I learned something recently about stress. As I’ve mentioned it to others, they had mentioned hearing it somewhere before but couldn’t remember where.
I was reading a book “Kitchen Table Wisdom” by Dr. Rachel Remen. I forget the passage, but it was about accepting whatever feeling or emotion you are experiencing. The people I read about who she walked through this process appeared to have experienced quite a change. I decided to try it out. Since I feel stress alot, it was a good place to start. The premise for this exercise was simple enough: when you notice that you are stressed, stop what you are thinking and just feel the stress.
Now, I have to say this is not something I would normally do. Previously, I’d realize I was stressed then I’d think I don’t want to be stressed and then I’d end up even more stressed. If the root of my stress was due to something at work, then I’d urgently try to resolve it so I could stop the stress. This used to be my typical workday, by the way.

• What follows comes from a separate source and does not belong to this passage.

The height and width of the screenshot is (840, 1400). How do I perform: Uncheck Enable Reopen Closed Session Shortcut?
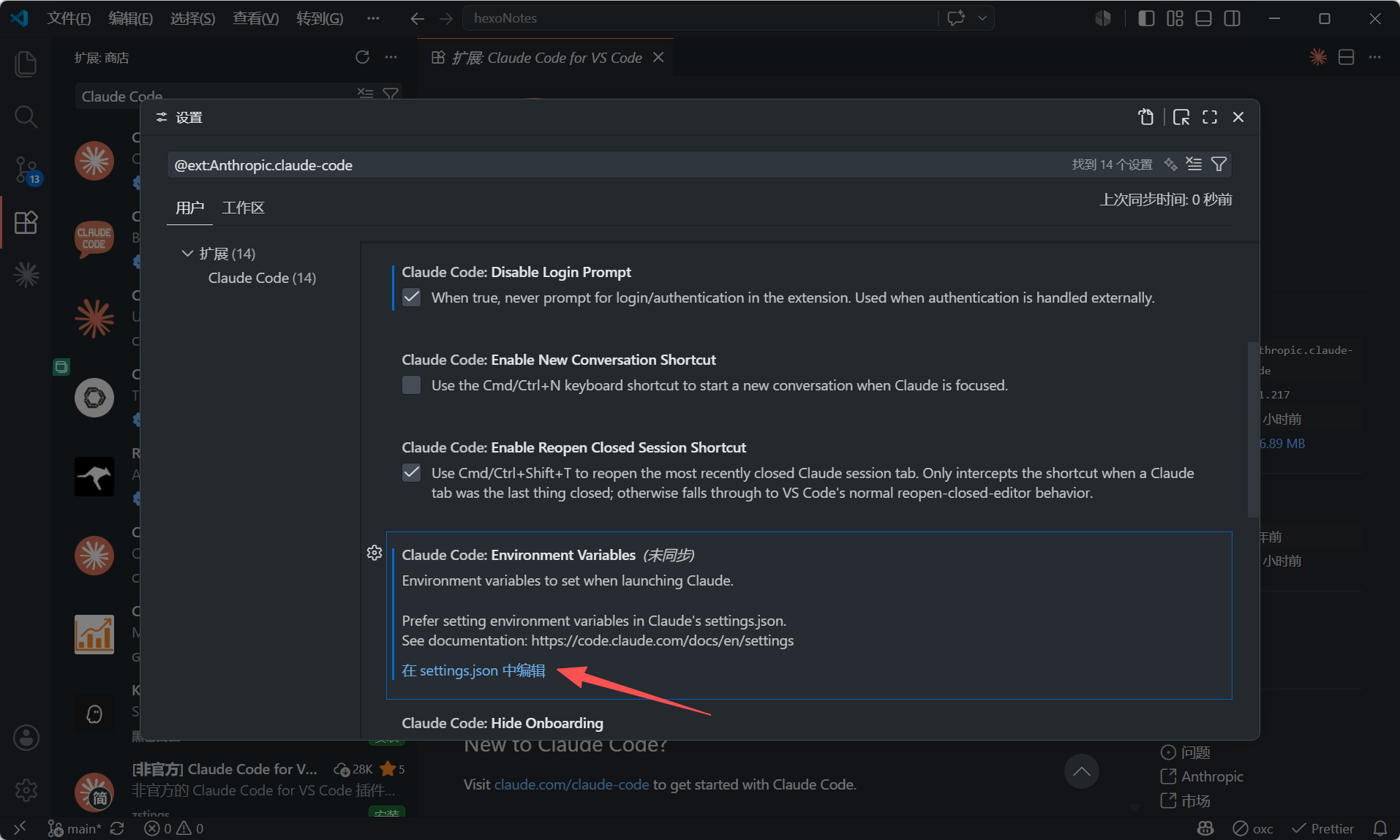coord(412,473)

So, what I did was, when I got stressed…instead of going down the path of stressing about stressing…I stopped thinking. I focused on the physical feeling of stress. It seemed to be just about where my heart is. I just felt that nervous tremor. I just felt it. I focused on it. It seemed to last. I just kept feeling it…it started to fade. It faded until it was gone. After a minute or so, it was totally gone. Then I thought about what had me stressed, I was definitely more calm when I started thinking about it. Gradually, the fear around what I was worried about came back and I had to feel it again. I could make the stress go away, or more accurately, I could let it pass.
This was a big win for me. In fact it was huge. I started doing this in other situations…like with my kids when they were whining or otherwise doing things that would make my temperature rise. I began to notice something else that was going one. I was listening more. Listening more to my wife, my kids, my friends, and to myself.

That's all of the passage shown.